P.S. I really laughed during Land of the Lost! Sorry no one else did, Universal!

Comments (AU Comments | US Comments)

  • The Curse of Millhaven

    It is called word of mouth. maybe now that twitter makes that happen fast enough to impact the opening weekend, Hollywood will have to rely less on marketing and more on quality to get that first three days.

  • SpyMagician

    @Natasha VC: The bees! The bees!

  • nonce

    I had no idea there even was a movie called Year One until I read this post. Social media FTW!

  • goetz

    I feel sorry for the people who have to sit there videotaping the awful movies I don't feel like paying to see.

    goetz

  • raincoaster

    451 Followers. What's that I feel? Ennui? The bleakness of absurdity?

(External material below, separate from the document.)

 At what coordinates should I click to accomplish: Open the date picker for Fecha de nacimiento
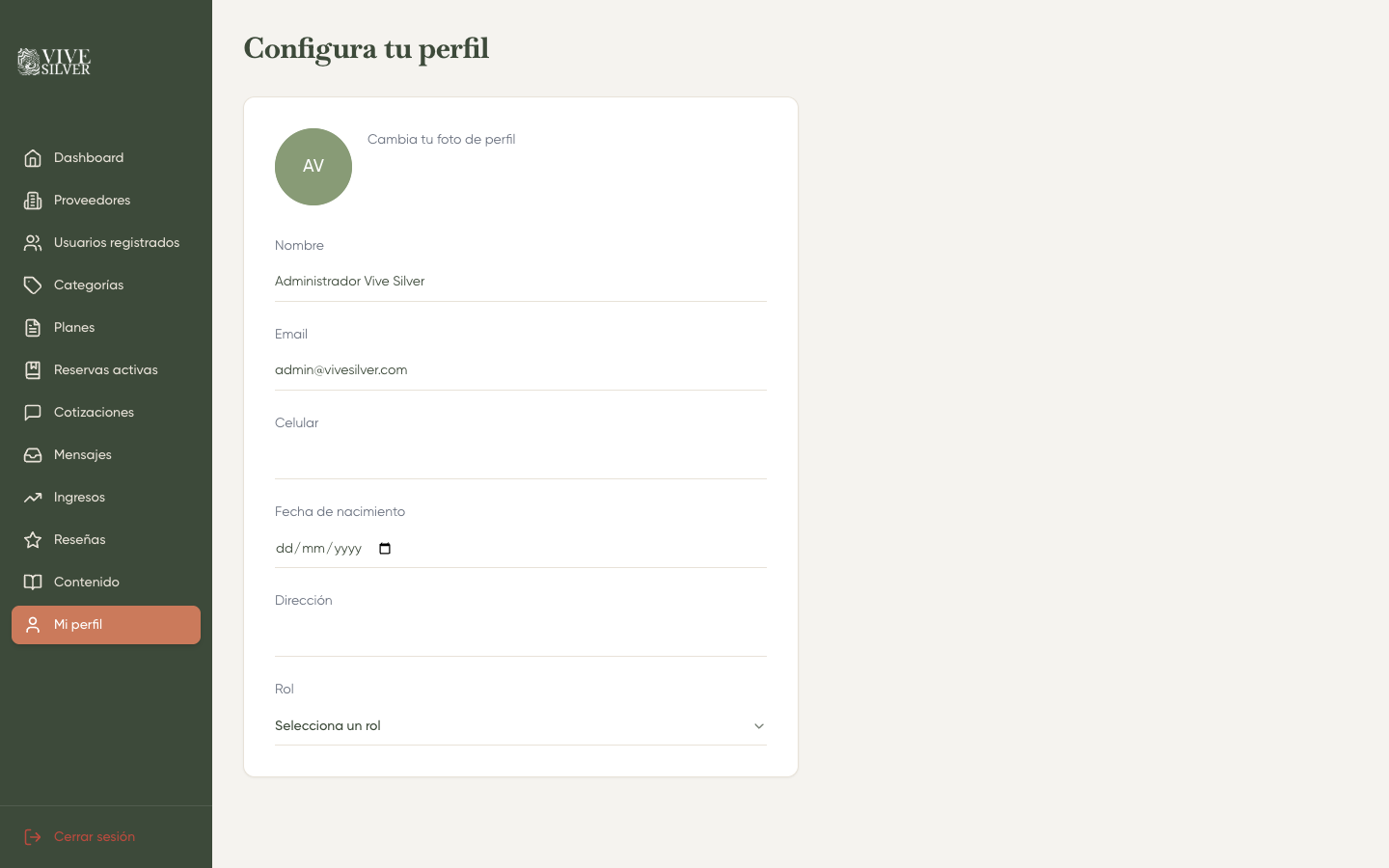(x=384, y=548)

  • labyrinthine IS DOING THIS

    then maybe Universal should stop making craptacular movies. nothing wrong with them being called out by the viewing public.

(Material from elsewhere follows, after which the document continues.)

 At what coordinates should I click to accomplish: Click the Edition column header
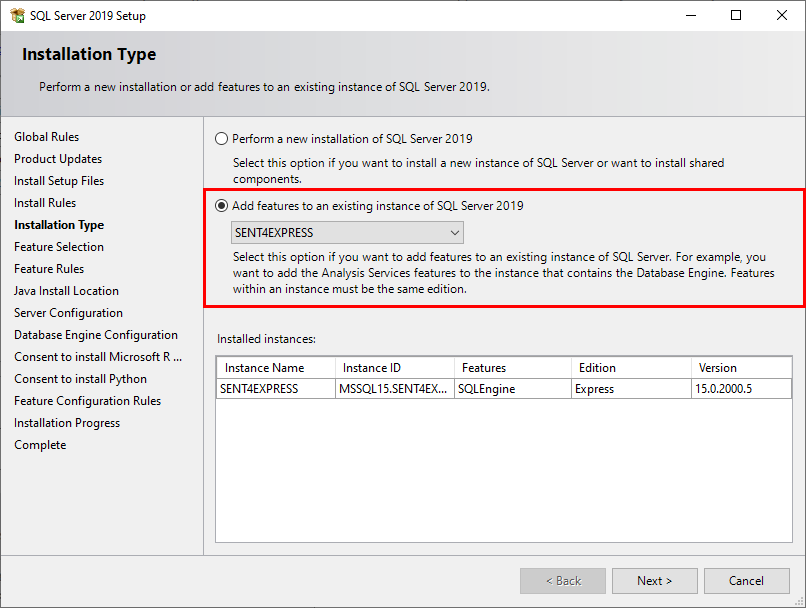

    labyrinthine IS DOING THIS

  • Natasha VC

    @SpyMagician:

    Truth! How will
    hipsters know which bad movies to watch on purpose!

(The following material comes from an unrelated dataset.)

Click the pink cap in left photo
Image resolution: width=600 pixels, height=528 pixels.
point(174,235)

    And how will we be able to tell good Nicolas Cage movies apart from Great Nicolas Cage movie?

  • PaisleyPajamas

    ...because too many people are learning, 140 characters at a time, how bad they are..

    Good. Maybe these sucktastic marketing departments that have been running Ho'wood for the last 4 decades will die a quick death and we can get back to making worthwhile cinema.

  • kookla

    I wouldn't rely on a Twittered opinion of a movie anymore than I would go onto a website where people rate products. With or without the internet, you can figure out if a movie is worth seeing. More often than not, just by watching the trailer.

  • Conchie Birdie

    A purpose to twitter that directly affects my daily life. Thank you, twitterers, for stopping me from subjecting myself to yet another craptastic movie.

  • Royalpeach

    Solution: Make better movies.

  • SpyMagician

    Look folks if people don’t pay good money for bad movies, then Hollywood will then have to stop making bad movies and then what will all you ironic hipsters have to mock? NOTHING!

    Because it will all be nice and good and worth $11.75 a pop and worth your time and irony will be dead. THE END!

  • mexiback

    Silly studios, what about the fact that sometimes a sucky movie is a sucky movie?

  • Cheap Shot

    "because too many people are learning, 140 characters at a time, how bad they are."

    Absolutely brilliant fact.

  • Magister

    @The Curse of Millhaven: One could hope that they'd make better movies, but you could also say that the three examples were poorly marketed.

    Bruno clearly wasn't going to play in the hinterlands; Year One had the kid from AD playing his stock character and Jack Black being Jack Black, the movie just screamed "wait for cable" and the PG-13, Will Ferrel thing was never conceptually explained, plus it was marketed with a urine joke.

  • Mikey-B

    @Natasha VC: I'm confused. How is every Nicolas Cage movie not great?

  • ManchuCandidate

    @Royalpeach:
    Easier said than done. It would mean that the studios would have to put some creative people in execubot positions, not MBAs. The horror. The horror.

  • dragonhorse

    Funny how the assumption is that the movie sucks. If the movie was any good, that good news would travel just as quickly.

    But yeah, the odds are not in the studios' favor. And yeah, the studios know that.

    Twitterers who point out shit, helping me avoid it, are not enemies. Studios who dumped that shit in the middle of my sidewalk and want me to think it's not shit are.

    dragonhorse

  • daveyjonesisdead

    Don't mess with the studio marketing departments, or they'll take away your Thursday night television!